Antoinette Maassen van den Brink, Professor of Neurovascular Pharmacology, Internal Medicine, Erasmus MC
Professor Maassen van den Brink studied Biomedical Sciences in Leiden, and then obtained her PhD at the Department of Pharmacology at the (current) Erasmus MC, studying the coronary side effects of antimigraine drugs. She currently investigates the neurovascular aspects of migraine, with a special emphasis on the role of female sex steroids. She is also the head of the Junior Med School and PI of the Academic Centre of Excellence GESTURE (gender studies). She is a board member of the Dutch Headache Society, former board member of the Dutch Pharmacology Society and founding board member of the Dutch Society for Gender and Health. Further, she serves as a board member for the European Headache Federation and the Federation of European Pharmacological Societies.
Title: Neurovascular Pharmacology of Migraine
Abstract: Migraine is a neurovascular disorder, which is classified as the second disabler by the World Health Organisation. While recently a lot of progress has been made in the treatment of migraine, still many aspects of migraine are not understood. Calcitonin Gene-Related Peptide is one of the key players in the pathophysiology of migraine, but many aspects of its receptor pharmacology are still to be elucidated to enable the development of safer and more effective antimigraine medication in future.
Erwin L Roggen, Managing director at ToxGenSolutions
Dr Roggens obtained a degree in Biochemistry at the University of Antwerp in 1984. He has been involved for over 18 years in development, implementation, dissemination and acceptance of alternative methods to animal testing. His long-term vision is better human and environmental health and safety through the application of non-animal approaches for testing and assessment. In line with this vision, he established 3Rs Management and Consulting (3rsmc-aps.com), SenzaGen (senzagen.com) and ToxGenSolutions (toxgensolutions.eu), providing tools for driving promising non-animal tools from the bench to industry and regulatory authorities.
Title: Application of the Adverse Outcome Pathway (AOP) concept to understand the impact of environmental risk factors on the progression of age-related memory loss leading to Alzheimer’s Disease.

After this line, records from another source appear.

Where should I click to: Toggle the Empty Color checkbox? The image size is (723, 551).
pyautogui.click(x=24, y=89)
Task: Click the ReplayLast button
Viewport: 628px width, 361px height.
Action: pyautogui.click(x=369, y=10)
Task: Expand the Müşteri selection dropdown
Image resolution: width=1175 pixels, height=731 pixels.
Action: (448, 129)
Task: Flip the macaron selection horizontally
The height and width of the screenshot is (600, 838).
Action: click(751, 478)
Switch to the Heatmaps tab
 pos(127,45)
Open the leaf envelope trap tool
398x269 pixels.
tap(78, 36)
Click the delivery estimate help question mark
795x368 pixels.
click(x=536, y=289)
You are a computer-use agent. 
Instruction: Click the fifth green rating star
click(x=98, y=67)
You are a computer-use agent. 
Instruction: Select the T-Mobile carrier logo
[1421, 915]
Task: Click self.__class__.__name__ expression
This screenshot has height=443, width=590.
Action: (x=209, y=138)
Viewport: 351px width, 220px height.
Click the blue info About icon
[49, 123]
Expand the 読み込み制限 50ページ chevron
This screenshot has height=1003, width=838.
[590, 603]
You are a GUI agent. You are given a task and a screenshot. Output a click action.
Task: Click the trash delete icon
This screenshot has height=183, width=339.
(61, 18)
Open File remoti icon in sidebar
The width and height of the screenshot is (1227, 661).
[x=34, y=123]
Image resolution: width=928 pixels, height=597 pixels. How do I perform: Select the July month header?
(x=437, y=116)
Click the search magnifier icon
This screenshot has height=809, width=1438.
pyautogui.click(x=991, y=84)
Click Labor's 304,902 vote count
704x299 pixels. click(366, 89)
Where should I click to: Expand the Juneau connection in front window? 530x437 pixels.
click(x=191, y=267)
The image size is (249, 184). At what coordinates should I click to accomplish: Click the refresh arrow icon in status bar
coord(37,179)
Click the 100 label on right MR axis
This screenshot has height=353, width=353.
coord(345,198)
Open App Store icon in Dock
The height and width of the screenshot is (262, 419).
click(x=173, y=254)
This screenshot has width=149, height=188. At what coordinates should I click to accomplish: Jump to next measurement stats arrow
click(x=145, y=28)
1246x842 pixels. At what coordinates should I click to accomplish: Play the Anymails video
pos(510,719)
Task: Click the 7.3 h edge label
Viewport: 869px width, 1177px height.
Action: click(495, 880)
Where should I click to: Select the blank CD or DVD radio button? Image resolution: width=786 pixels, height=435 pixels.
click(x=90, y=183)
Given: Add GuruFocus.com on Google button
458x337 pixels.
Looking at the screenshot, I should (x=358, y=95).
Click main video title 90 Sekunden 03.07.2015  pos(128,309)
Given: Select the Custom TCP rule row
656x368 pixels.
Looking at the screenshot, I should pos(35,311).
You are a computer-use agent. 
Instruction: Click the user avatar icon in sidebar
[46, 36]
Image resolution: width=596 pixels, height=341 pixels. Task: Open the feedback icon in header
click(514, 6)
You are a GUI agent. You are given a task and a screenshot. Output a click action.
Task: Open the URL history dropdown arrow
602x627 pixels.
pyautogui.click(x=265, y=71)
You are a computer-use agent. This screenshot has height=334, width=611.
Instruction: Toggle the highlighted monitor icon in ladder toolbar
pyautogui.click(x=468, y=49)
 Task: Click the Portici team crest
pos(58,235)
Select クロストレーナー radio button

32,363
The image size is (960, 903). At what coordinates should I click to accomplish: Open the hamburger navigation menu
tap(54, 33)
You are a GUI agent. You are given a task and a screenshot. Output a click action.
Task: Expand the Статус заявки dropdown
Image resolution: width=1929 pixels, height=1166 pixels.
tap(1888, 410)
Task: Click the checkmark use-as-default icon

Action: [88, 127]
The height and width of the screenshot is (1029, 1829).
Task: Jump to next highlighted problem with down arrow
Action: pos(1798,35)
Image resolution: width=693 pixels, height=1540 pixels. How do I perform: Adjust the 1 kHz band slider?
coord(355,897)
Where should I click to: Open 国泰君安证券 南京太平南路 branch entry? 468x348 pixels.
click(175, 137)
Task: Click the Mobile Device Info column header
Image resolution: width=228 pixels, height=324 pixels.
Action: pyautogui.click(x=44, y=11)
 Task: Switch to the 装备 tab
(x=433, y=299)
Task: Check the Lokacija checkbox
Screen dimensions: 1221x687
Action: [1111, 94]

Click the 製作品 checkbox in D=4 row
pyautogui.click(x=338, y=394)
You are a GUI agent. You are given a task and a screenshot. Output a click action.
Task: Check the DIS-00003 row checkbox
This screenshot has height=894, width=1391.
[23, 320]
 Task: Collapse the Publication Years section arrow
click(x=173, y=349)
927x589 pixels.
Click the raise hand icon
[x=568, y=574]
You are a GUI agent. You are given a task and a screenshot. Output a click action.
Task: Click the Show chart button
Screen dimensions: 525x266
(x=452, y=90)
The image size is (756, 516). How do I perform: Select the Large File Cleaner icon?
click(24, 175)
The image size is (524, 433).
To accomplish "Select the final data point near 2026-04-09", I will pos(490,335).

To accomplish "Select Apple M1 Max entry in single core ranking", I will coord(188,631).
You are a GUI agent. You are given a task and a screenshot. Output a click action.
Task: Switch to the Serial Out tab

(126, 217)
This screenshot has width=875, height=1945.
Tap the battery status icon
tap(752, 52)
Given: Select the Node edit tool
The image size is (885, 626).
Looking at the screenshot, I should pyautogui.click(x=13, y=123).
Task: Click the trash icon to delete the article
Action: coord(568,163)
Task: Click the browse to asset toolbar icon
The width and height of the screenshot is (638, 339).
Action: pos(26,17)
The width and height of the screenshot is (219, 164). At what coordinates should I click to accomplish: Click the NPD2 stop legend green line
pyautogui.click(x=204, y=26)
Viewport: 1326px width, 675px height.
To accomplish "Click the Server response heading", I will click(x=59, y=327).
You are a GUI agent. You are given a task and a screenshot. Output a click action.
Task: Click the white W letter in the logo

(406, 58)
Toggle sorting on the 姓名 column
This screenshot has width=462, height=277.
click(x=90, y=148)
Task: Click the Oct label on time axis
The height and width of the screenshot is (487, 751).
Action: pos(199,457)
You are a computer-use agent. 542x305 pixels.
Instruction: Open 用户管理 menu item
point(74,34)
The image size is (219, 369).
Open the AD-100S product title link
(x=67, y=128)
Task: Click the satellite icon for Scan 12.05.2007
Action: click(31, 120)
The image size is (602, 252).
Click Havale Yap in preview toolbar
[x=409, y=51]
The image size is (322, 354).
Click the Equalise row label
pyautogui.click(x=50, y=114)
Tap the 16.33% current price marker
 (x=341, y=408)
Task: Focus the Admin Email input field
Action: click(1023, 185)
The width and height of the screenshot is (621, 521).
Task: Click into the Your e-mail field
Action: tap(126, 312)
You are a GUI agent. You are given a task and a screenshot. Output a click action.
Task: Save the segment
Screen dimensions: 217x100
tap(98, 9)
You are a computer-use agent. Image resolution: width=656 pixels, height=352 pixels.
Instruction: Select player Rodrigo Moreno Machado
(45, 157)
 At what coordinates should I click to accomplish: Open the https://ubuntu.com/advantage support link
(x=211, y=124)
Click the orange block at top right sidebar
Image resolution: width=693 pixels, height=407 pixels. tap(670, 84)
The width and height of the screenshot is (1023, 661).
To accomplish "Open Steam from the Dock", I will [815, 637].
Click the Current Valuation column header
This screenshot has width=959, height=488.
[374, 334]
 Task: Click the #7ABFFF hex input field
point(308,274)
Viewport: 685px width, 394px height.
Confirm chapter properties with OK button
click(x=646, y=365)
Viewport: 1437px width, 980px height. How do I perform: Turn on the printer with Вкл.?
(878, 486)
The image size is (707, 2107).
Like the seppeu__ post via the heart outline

Abstract: While aging and genetics are important risk factors for acquiring sporadic Alzheimer’s disease (sAD), systemic and environmental factors are increasingly recognized to contribute to this risk in a still poorly understood way. Inspired by the tau-cascade hypothesis, a tau-driven AOP towards memory loss was constructed using existing (primarily) human data selected according to predefined selection/rejection criteria. Sequences of key events (KEs) and plausible key event relationships (KERs) triggered by the bidirectional relationship between brain cholesterol and glucose dysmetabolism were captured. To portray how environmental factors may contribute to sAD progression, information on chemicals and drugs, that experimentally or epidemiologically associate with the risk of sAD were mapped on this AOP. The result suggests that chemicals may accelerate sAD progression by plugging into 26 different sAD relevant molecular initiating events (MIEs). A complex network of aging-related homeostatic pathways that are sensitive to an accelerated deterioration in the presence of risk factors is implicated in the pathogenesis of e.g., sAD. Since sAD pathology and neurotoxicity share microRNAs (miRs) regulating common as well as overlapping pathological processes, literature was searched for miRs associated with human sAD and environmental neurotoxicity. Functional miR analysis using PathDip resulted in miR-target interaction networks linked to brain cholesterol and glucose dysmetabolism as well as KEs of the tau-driven AOP. While miR analysis confirmed most of the retrieved findings, 40 miRs were found to be involved in both sAD and neurotoxicity and to dysregulate key processes of the AOP. Creating miR-target interaction networks related to the pathological processes involved in early sAD progression, and environmental chemical-induced neurotoxicity, respectively, provided overlapping miR-target interaction networks. This overlap offers an opportunity to create an alternative picture of the mechanisms underlying early sAD progression. Looking at initiation and progression of sAD from this new angle may open for new biomarkers and novel drug targets for sAD before the appearance of the first clinical symptoms.